» EXERCISE GOAL
State how many lines of the data contain the string "height", treating uppercase and lowercase as different. Reply with the number alone.

Records for finding displayed items:
..............................

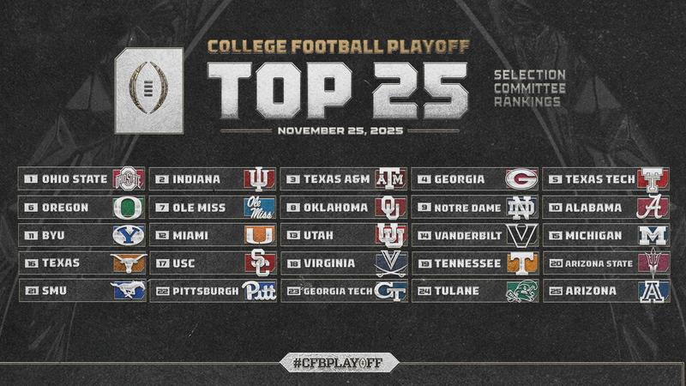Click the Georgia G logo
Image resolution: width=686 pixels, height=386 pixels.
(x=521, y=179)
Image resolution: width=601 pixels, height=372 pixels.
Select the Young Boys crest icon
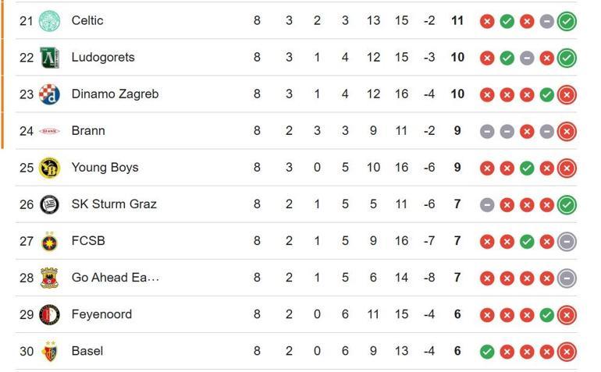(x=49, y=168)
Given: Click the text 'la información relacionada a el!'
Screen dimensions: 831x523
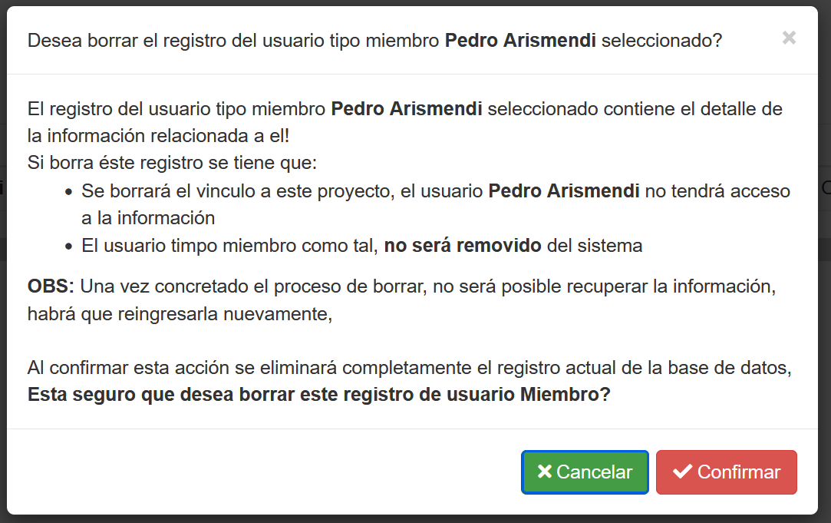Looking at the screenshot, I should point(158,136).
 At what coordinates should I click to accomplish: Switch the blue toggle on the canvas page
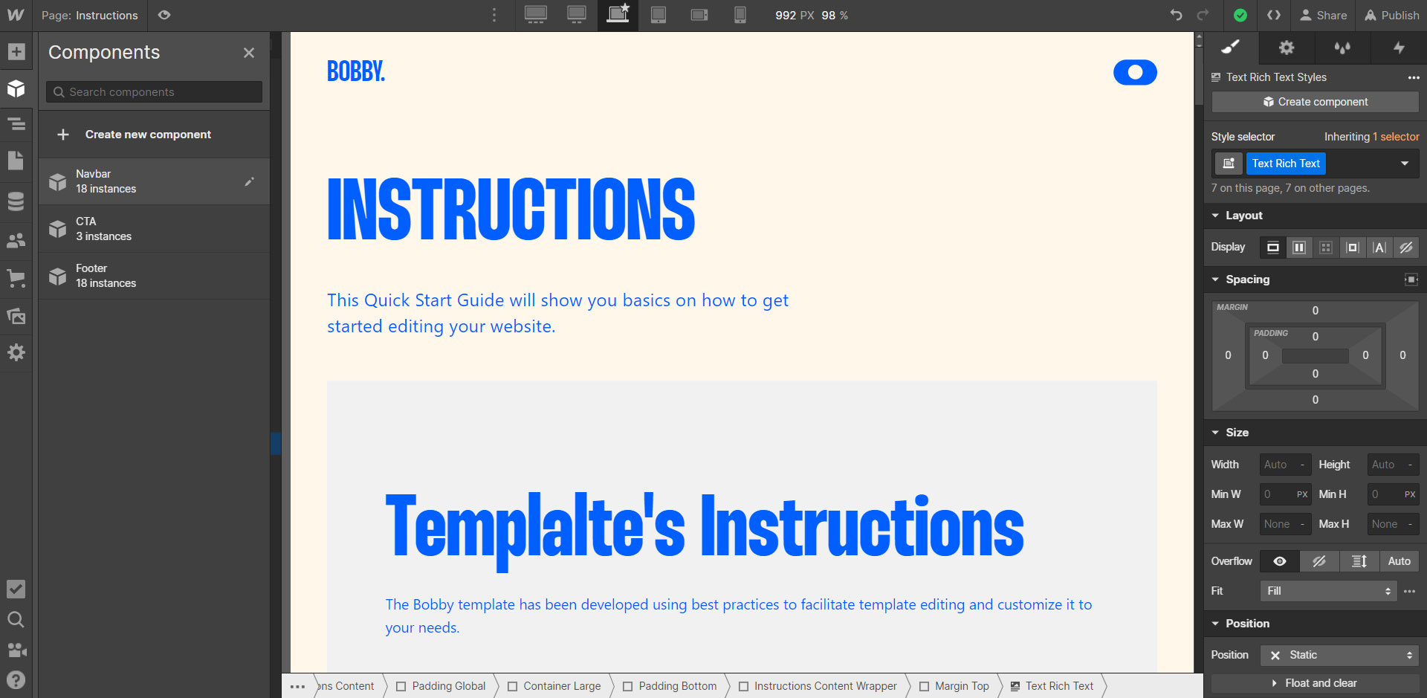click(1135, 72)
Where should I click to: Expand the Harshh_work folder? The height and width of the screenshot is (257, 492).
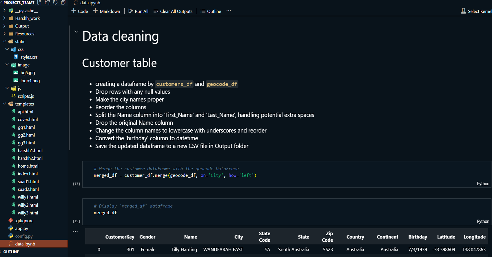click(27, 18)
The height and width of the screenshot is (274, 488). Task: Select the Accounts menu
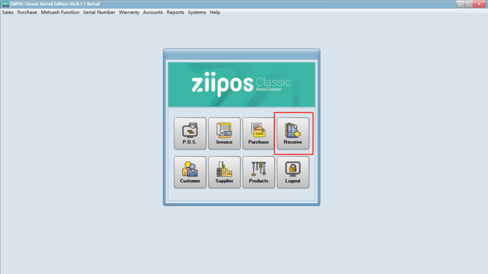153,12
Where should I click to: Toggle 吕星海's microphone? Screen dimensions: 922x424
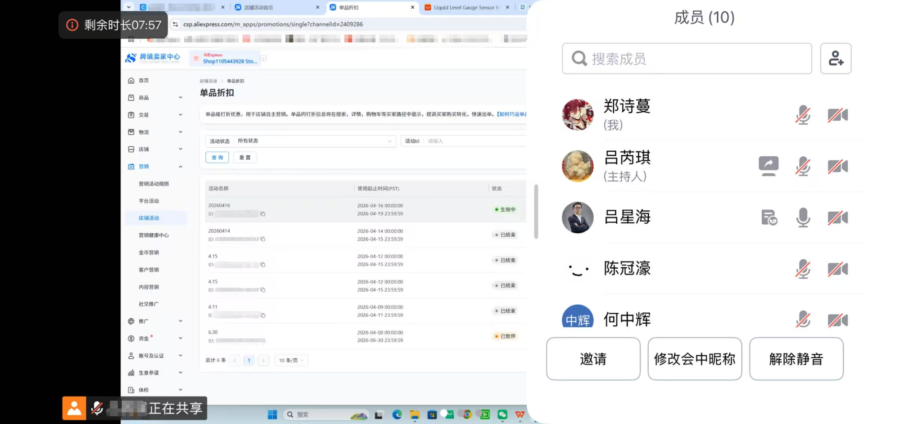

..............................

» SOLUTION TO THE EXERCISE
4